Je comprends maintenant pourquoi cette course est considérée comme une des plus belles. Je n’ose même pas imaginer ce que les coureurs du 48km peuvent observer eux qui sont 500 mètres plus haut. Cela doit être grandiose. De plus, hormis une descente et une montée de 200D+, cette portion ne représente pas de difficulté. Les sentiers sont roulants et permettent d’apprécier totalement le paysage.

Matterhorn Ultraks

Pourtant au 8e kilomètre, la douleur à la jambe droite réapparait, encore plus forte qu’en Norvège. Je passe également par une phase de moins-bien. Les jambes ont du mal à me porter. Mentalement, j’en prends un coup. Je dois sortir les bâtons. J’avance péniblement.

Cela m’affecte tellement que je décide même de terminer en mode « touriste ». Durant cette partie, je m’arrête régulièrement pour prendre des photos et profiter simplement du paysage. Et je fais bien !Même sous la grisaille, le panorama est à couper le souffle. À Riffelalp (2222m), je veille à bien m’alimenter. J’ai bien fait car très rapidement, les jambes reprennent du service.

Furi

La confiance revient dans la descente technique qui suit. Les jambes sont fraiches comme si je n’avais rien couru et je rattrape d’ailleurs pas mal de monde. Je risque même certaines trajectoires scabreuses. Quel plaisir ! J’ai bien fait de ne pas trop lézarder. En effet, à peine arrivé en bas, la pluie s’invite à la fête. Elle nous arrosera copieusement dans la seconde partie de la descente beaucoup plus roulante.

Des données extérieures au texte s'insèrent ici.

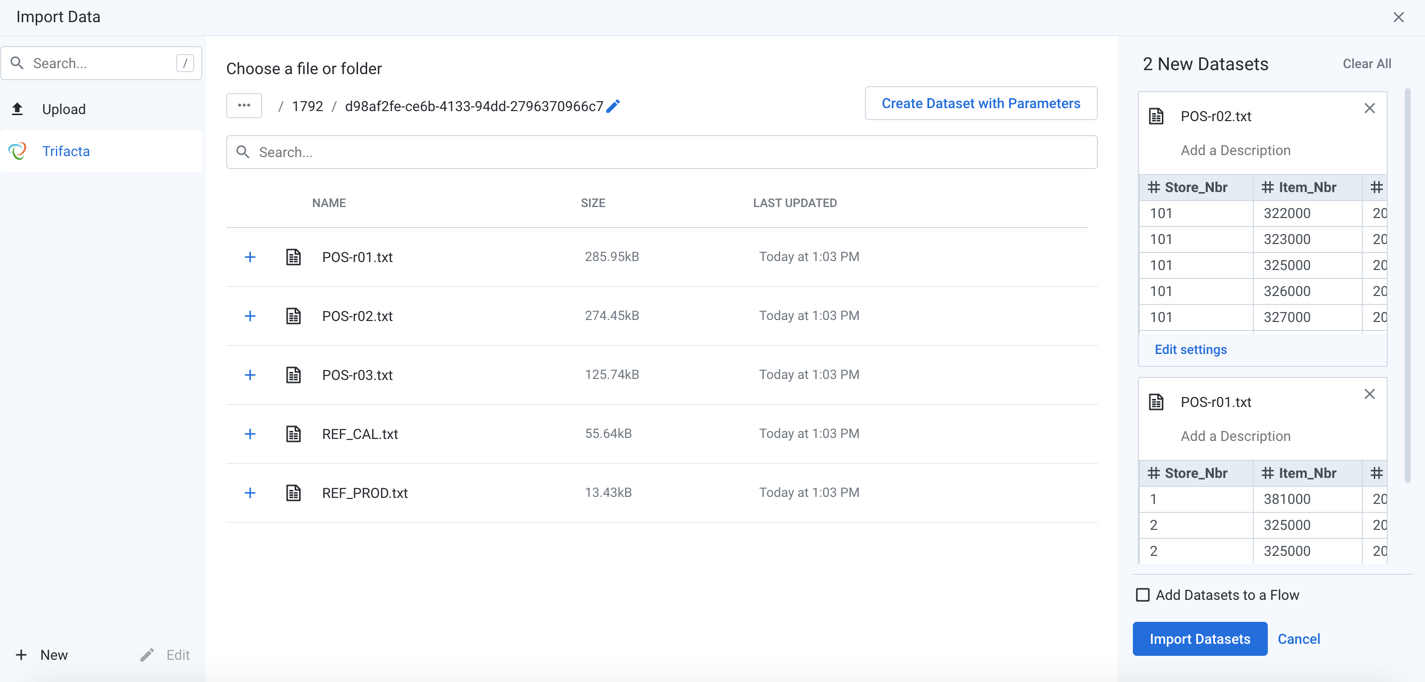Remove POS-r01.txt dataset with X icon
The image size is (1425, 682).
(1369, 394)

Cela me permet d’ailleurs d’atteindre rapidement le célèbre pont suspendu. Vraiment impressionnant, il surplombe un canyon d’une profondeur impressionnante. J’avoue ne pas avoir trop regardé en bas. La pluie et le balancement du pont n’ont pas rendu mon avancée très rassurante. Une fois en bas, on se ravitaille en eau et on rassemble ses esprits pour l’ultime difficulté du jour : la montée vers Scharzsee.

Matterhorn Ultraks

Matterhorn Ultraks
© V. D.

Schwarzsee

La montée à Scharzsee laisse des traces : 650D+ sur 4km… Je démarre lentement.Les sensations sont revenues très clairement. Dès que les lacets apparaissent et que la pente s’accentue, je me mets à dépasser pas mal de coureurs. La douleur a presque disparue. Je revis. J’essaie de m’imaginer le paysage sans la grisaille. Cela doit être tout bonnement à couper le souffle. Pas de chances pour nous… Quoique, à mes yeux, même sous la pluie, la montagne reste somptueuse.

À y repenser, je rigole encore de ma progression sur cette dernière ascension. Vous voyez ces vieilles voitures qui devaient s’élancer dans la descente pour espérer arriver au sommet ? Elles attaquaient la pente à bon rythme et leur vitesse diminuait proportionnellement au degré de la pente. Elles arrivaient quasi à l’arrêt au sommet pour se relancer dans la descente suivante. J’ai eu pareil ^^. J’avais un excellent rythme et au fur et, à mesure que le sommet approchait, la machine s’enrayait. J’arrive au ravitaillement sommital complètement défait.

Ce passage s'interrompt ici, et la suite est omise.